**Written request A:** In the rows, take the stretch from the line containing "Given: Start a new chat with plus icon" through the line containing "Click the Python", change "icon" to "button", and write those lines out again with nothing else altered.

**Text to read:**
* Begin *
# Fishing cable behind wall?



## vinny186 (Jan 13, 2017)

I'm attempting to install a cable from my attic into the first floor which has to travel thru my second floor. So far I've fished it down the wall of my second floor but am having a helluva time getting it to the first floor. I've drilled 11.5" and still haven't come through into the first floor. I thought I would get thru the double plate and be home free but I keep hitting more wood. The ceiling joists, based on the size of the ones in the basement are 7" and I've also cut a hole in the wall on the first floor near the ceiling and can see the top plate and have even tried drilling up into the second floor but after 11" or so, my drill hits the wall and I have to stop. I can't believe the amount of trouble this is giving me!


----------



## nealtw (Jan 13, 2017)

2 top plates 3" joist 7" sub floor 3/4 bottom plate. 1 1/2 = 12 1/4"


----------



## vinny186 (Jan 13, 2017)

3 plates??? who knew! lol When you put it that way it all makes sense.
* End *
**Raw data:**
* Begin *
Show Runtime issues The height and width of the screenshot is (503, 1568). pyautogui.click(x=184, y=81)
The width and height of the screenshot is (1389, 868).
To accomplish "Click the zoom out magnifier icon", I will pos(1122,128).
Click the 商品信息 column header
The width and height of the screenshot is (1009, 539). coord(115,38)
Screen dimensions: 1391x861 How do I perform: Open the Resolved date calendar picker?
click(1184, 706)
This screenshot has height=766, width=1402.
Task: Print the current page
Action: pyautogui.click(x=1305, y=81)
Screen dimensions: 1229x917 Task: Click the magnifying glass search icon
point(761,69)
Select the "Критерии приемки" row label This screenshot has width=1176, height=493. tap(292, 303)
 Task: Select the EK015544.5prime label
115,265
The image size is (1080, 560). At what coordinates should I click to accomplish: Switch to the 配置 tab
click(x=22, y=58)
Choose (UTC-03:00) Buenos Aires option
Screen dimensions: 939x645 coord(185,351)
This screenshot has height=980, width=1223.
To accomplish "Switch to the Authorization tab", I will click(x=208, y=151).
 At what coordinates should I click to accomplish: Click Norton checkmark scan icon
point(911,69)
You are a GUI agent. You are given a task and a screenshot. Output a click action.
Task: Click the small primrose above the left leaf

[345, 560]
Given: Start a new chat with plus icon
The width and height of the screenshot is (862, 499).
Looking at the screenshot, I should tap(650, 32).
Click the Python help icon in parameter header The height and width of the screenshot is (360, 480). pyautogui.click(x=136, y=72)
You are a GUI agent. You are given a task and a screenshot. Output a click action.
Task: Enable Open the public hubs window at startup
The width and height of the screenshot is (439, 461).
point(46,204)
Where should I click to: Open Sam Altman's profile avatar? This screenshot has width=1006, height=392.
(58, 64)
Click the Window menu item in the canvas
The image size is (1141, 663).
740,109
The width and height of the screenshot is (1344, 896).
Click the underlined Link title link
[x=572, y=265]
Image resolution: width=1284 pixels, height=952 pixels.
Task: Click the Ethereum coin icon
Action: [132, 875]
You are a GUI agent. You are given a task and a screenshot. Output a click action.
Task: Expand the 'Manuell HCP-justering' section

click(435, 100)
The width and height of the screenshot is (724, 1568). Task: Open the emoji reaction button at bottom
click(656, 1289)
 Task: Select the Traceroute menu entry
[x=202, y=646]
* End *
**Written request B:** Reproduce the fishing-cable thread word for word, from its title to its last post.

**Task response A:**
Given: Start a new chat with plus button
The width and height of the screenshot is (862, 499).
Looking at the screenshot, I should tap(650, 32).
Click the Python help button in parameter header The height and width of the screenshot is (360, 480). pyautogui.click(x=136, y=72)

**Task response B:**
# Fishing cable behind wall?



## vinny186 (Jan 13, 2017)

I'm attempting to install a cable from my attic into the first floor which has to travel thru my second floor. So far I've fished it down the wall of my second floor but am having a helluva time getting it to the first floor. I've drilled 11.5" and still haven't come through into the first floor. I thought I would get thru the double plate and be home free but I keep hitting more wood. The ceiling joists, based on the size of the ones in the basement are 7" and I've also cut a hole in the wall on the first floor near the ceiling and can see the top plate and have even tried drilling up into the second floor but after 11" or so, my drill hits the wall and I have to stop. I can't believe the amount of trouble this is giving me!


----------



## nealtw (Jan 13, 2017)

2 top plates 3" joist 7" sub floor 3/4 bottom plate. 1 1/2 = 12 1/4"


----------



## vinny186 (Jan 13, 2017)

3 plates??? who knew! lol When you put it that way it all makes sense.